World Bank Out of Climate Rally

Today was marked by an intense debate concerning the role of the World Bank in climate change.

World Bank President Robert Zoellick arrived in Cancún to launch a new multi-million dollar fund designed to help developing countries establish their own carbon markets. He also lobbied for a wider role for the bank in administering funds allocated by industrial countries to finance mitigation and adaptation projects in the South.

In front of Cancún’s city hall hundreds of supporters of Jubilee South rallied in opposition to any role for the World Bank.

While the rhetoric of Bank opponents was strong it was far from uninformed. Ricardo Navarro of Friends of the Earth in El Salvador said: “If there’s one institution that we can point to as responsible for climate change, it is the World Bank.” The basis for this statement is the pattern of Bank lending over the years. Between 1992 and 2004 the Bank lent more than US$11 billion for over 120 fossil fuel extraction projects responsible for 20% of today’s greenhouse gas emission.

Hemantha Withanage from the Centre for Environmental Justice in Sri Lanka asked, “How can the climate criminal become the climate saviour?” He was particularly critical of the World Bank’s role in setting up a unit for the financing of carbon trading now worth approximately US$2.5 billion. The carbon market allows industrialized countries to invest in projects in developing countries to earn tradable offsets allowing them to go on burning fossil fuels. A South African member of Jubilee South said that carbon offset projects “are actually a way for the North to purchase rights to pollute our planet.”

Based on the experience so far carbon trading is widely seen as irreparably flawed, subject to fraud and open to loopholes that undermine environmental integrity.

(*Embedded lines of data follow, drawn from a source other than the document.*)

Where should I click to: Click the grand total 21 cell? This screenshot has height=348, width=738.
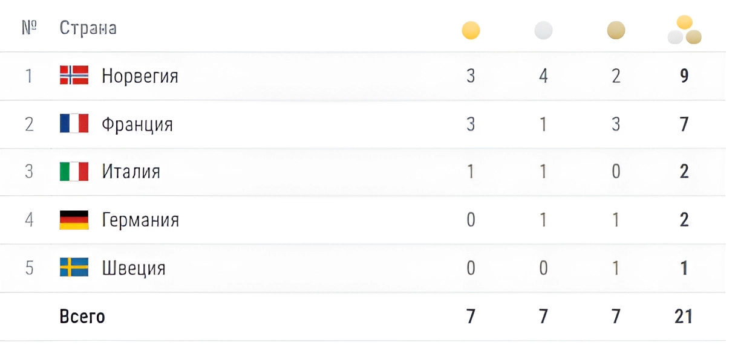click(684, 316)
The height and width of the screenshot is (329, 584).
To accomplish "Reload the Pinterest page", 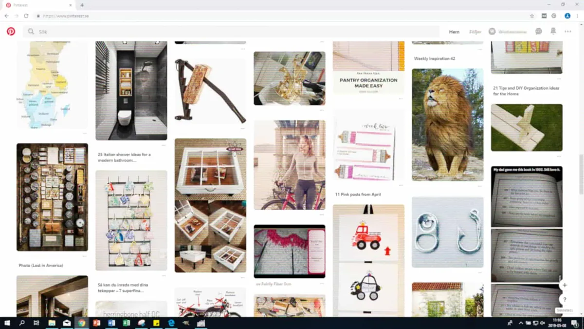I will click(x=25, y=16).
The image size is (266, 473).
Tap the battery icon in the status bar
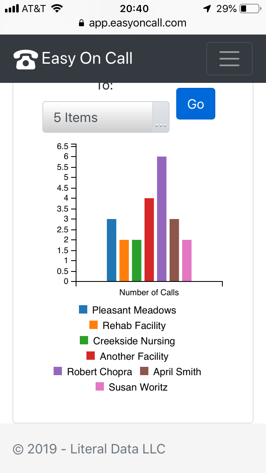tap(249, 8)
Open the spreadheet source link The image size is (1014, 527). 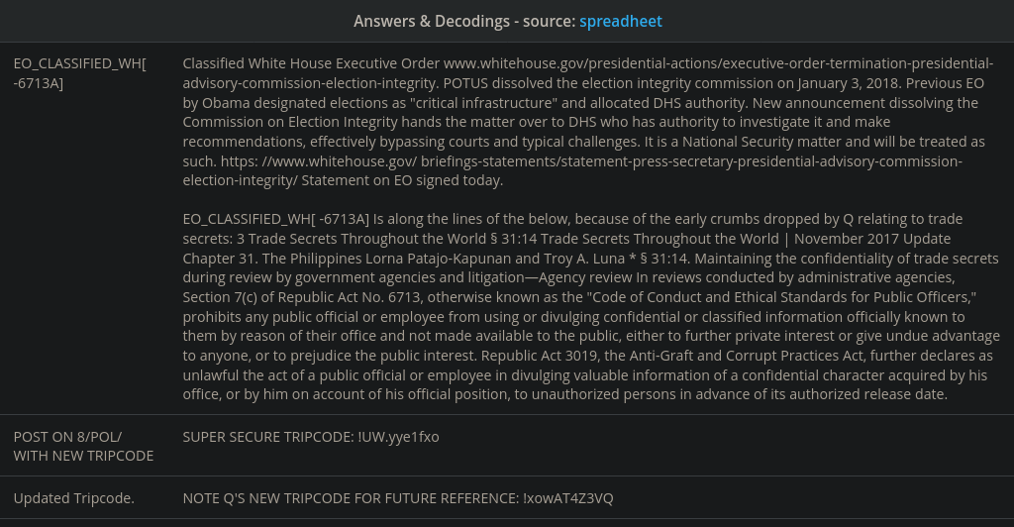point(621,21)
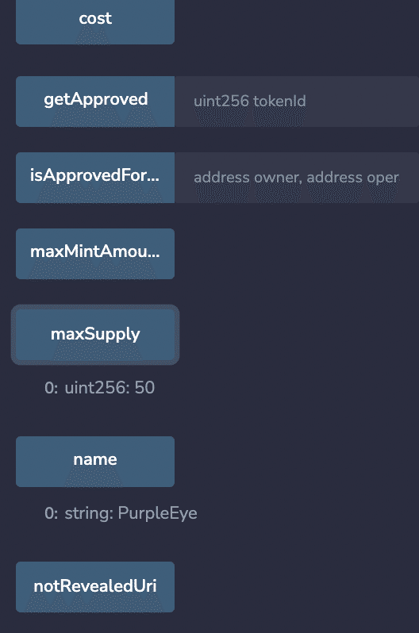
Task: Focus the address owner, address oper field
Action: (x=297, y=178)
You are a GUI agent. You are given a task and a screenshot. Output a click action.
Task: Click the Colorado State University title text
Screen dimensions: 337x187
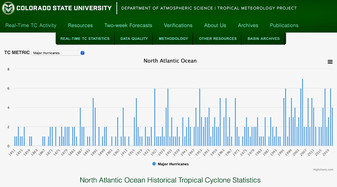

Of the US$7.9 billion allocated to date under the Copenhagen Accord to finance mitigation and adaptation projects in the global South, 42% has been channelled through the World Bank and 47% has been for loans rather than grants. Lidy Nacpil of the Philippine Coalition Against Debt stated: ¨Climate financing should not be based on loans or other options that generate debt. It is already a great injustice that the people in the South have to shoulder the worst of the impacts of a crisis for which they bear no responsibility. Similarly it is unjust that we are forced to pay the cost of dealing with these impacts.”

Reza Choudry from Bangladesh echoed Lidy Nacpil’s remarks saying that his country cannot afford to take on any more debt on top of what is already owed especially when fierce cyclones killed some 4,000 people in 2007 and 2008. Moreover, Bangladesh is “ground zero” for climate change, he said, as there will be as many as 30 million climate migrants by 2050 due to rising sea levels.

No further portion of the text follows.